▶ _BRIEF_
Look below for the line that contains "You are a computer-use agent. The", then copy it and each following line to the end of the records, minus any pictures.

++++ ENTRIES PROVIDED ++++

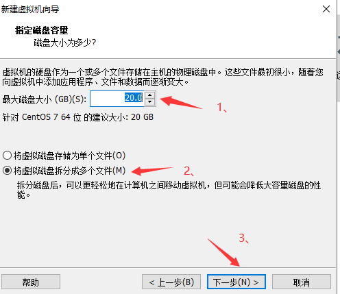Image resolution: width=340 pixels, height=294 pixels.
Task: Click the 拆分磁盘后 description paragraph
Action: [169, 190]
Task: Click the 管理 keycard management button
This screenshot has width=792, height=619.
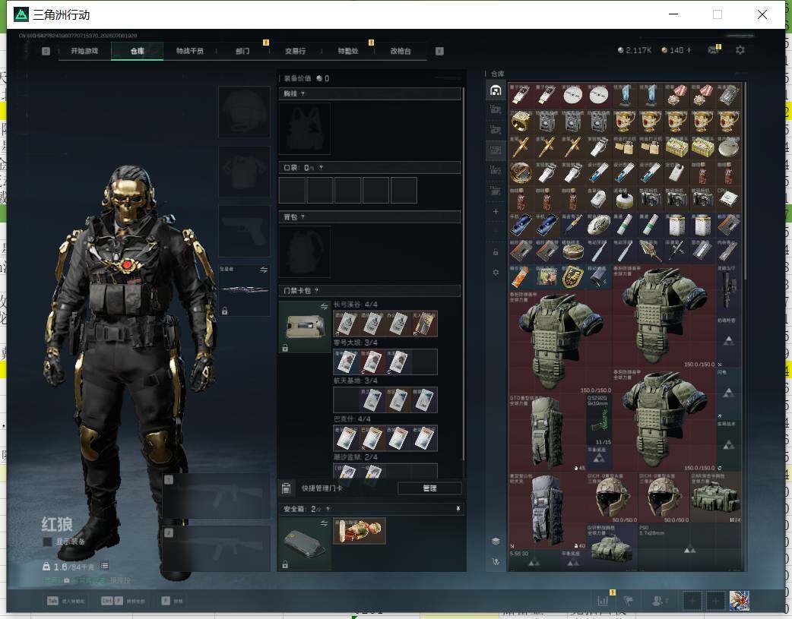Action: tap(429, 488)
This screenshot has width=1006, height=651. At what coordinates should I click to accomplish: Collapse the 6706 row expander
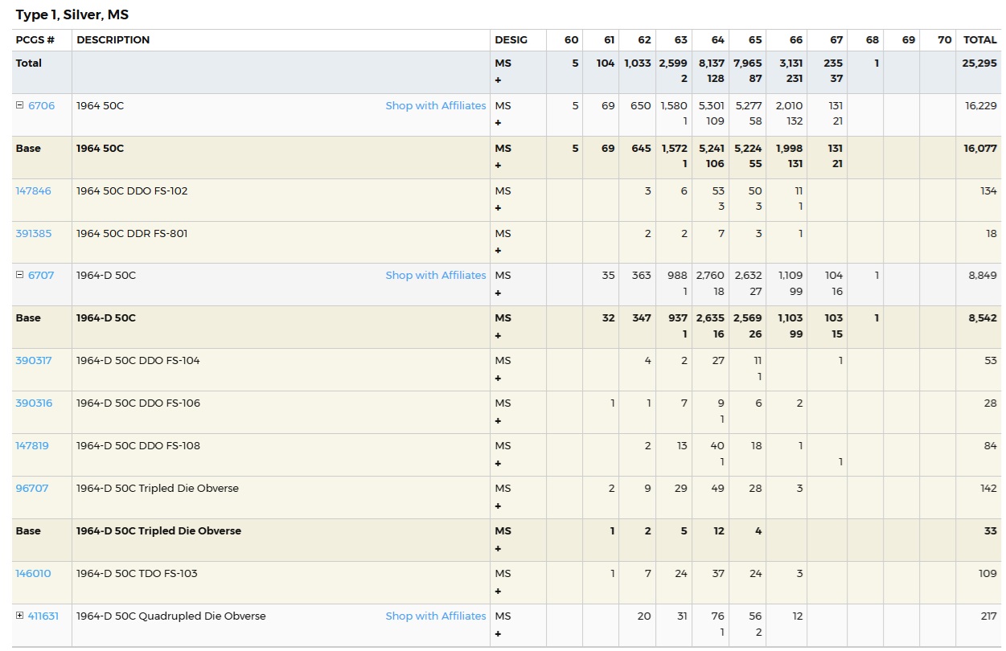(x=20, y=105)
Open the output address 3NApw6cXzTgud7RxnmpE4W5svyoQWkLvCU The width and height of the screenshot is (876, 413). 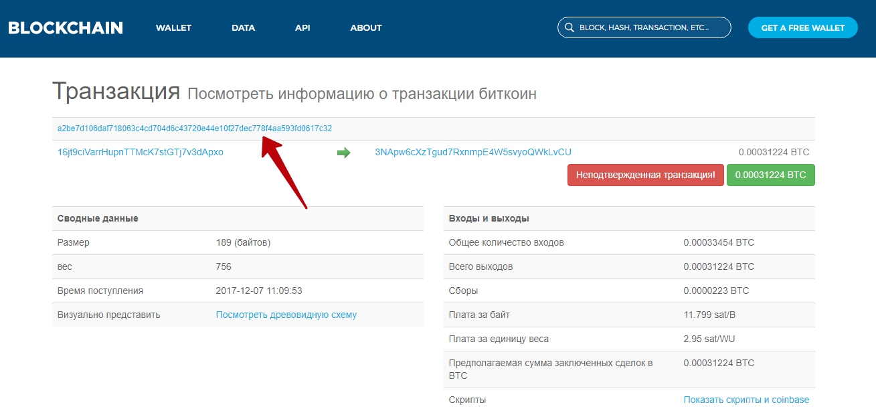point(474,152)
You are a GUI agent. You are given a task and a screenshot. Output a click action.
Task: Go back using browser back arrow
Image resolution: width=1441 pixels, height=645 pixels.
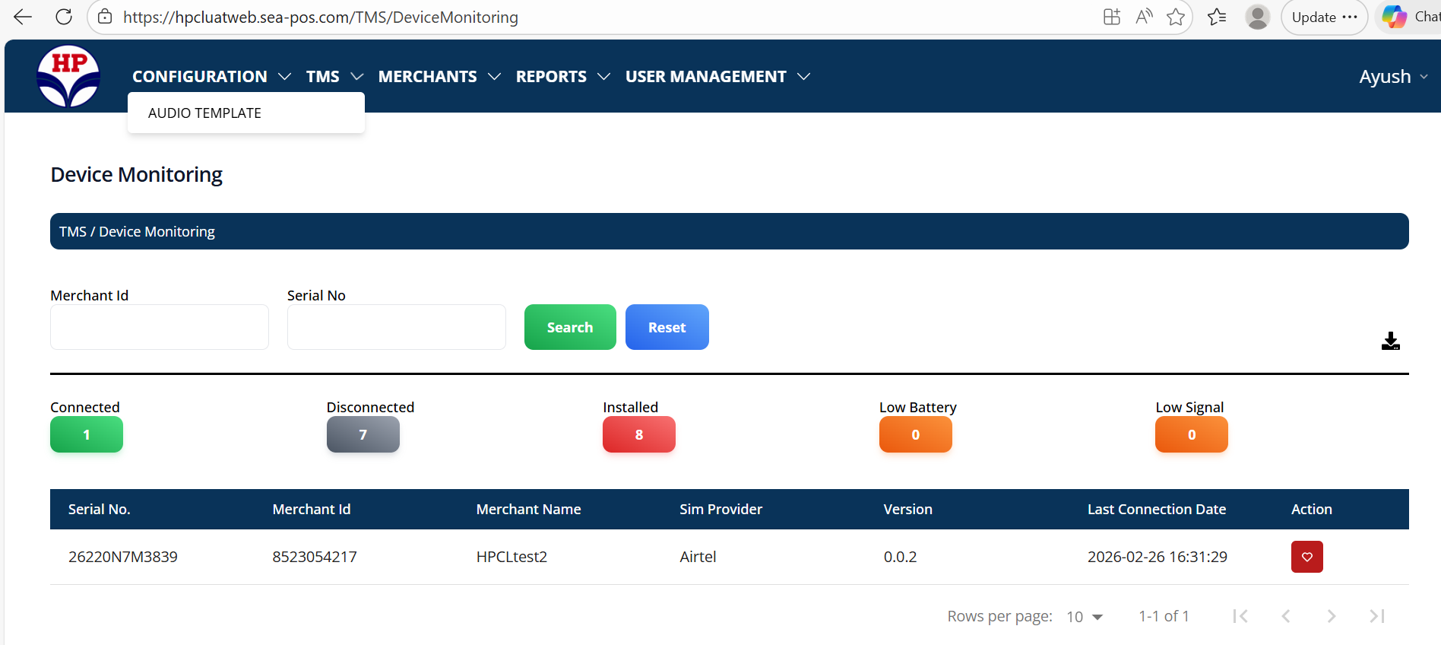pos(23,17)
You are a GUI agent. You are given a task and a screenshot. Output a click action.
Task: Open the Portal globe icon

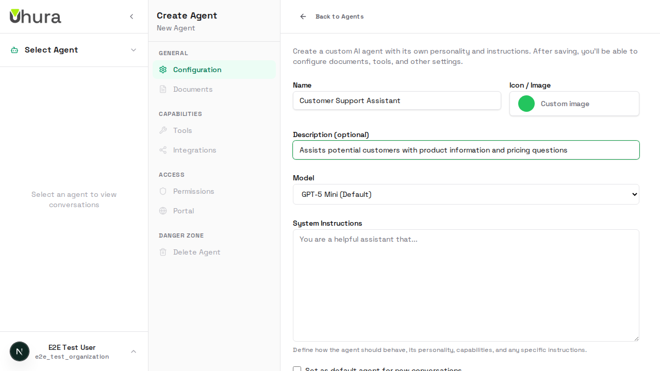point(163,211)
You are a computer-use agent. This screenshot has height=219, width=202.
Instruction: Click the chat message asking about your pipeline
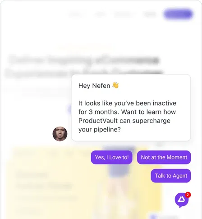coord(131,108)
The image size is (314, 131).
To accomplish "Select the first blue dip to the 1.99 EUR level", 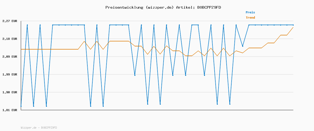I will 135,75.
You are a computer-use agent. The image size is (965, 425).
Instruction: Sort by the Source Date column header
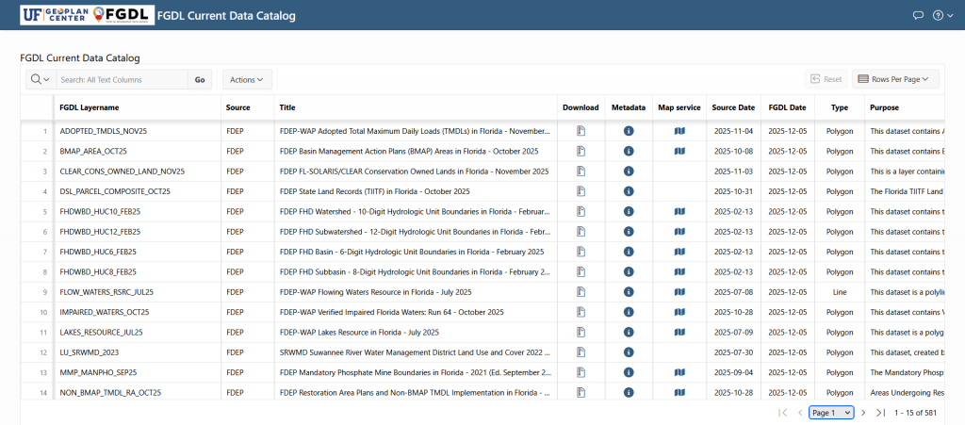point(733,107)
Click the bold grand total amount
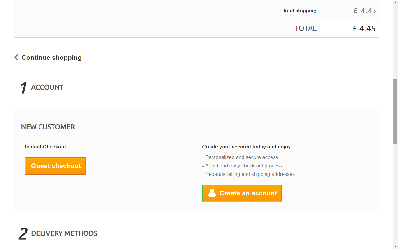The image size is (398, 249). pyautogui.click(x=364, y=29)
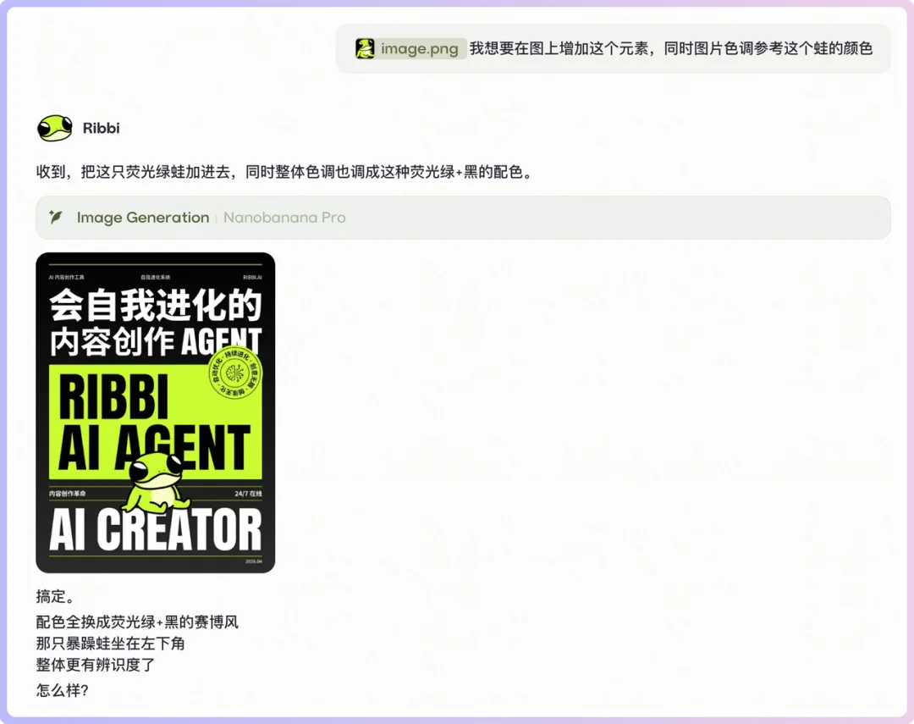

++++

▶ _ANSWER FOR THIS EXERCISE_
You are a computer-use agent. The image size is (965, 425).
Instruction: Sort by the Source Date column header
point(733,107)
Click the bold grand total amount
The image size is (398, 249). pyautogui.click(x=364, y=29)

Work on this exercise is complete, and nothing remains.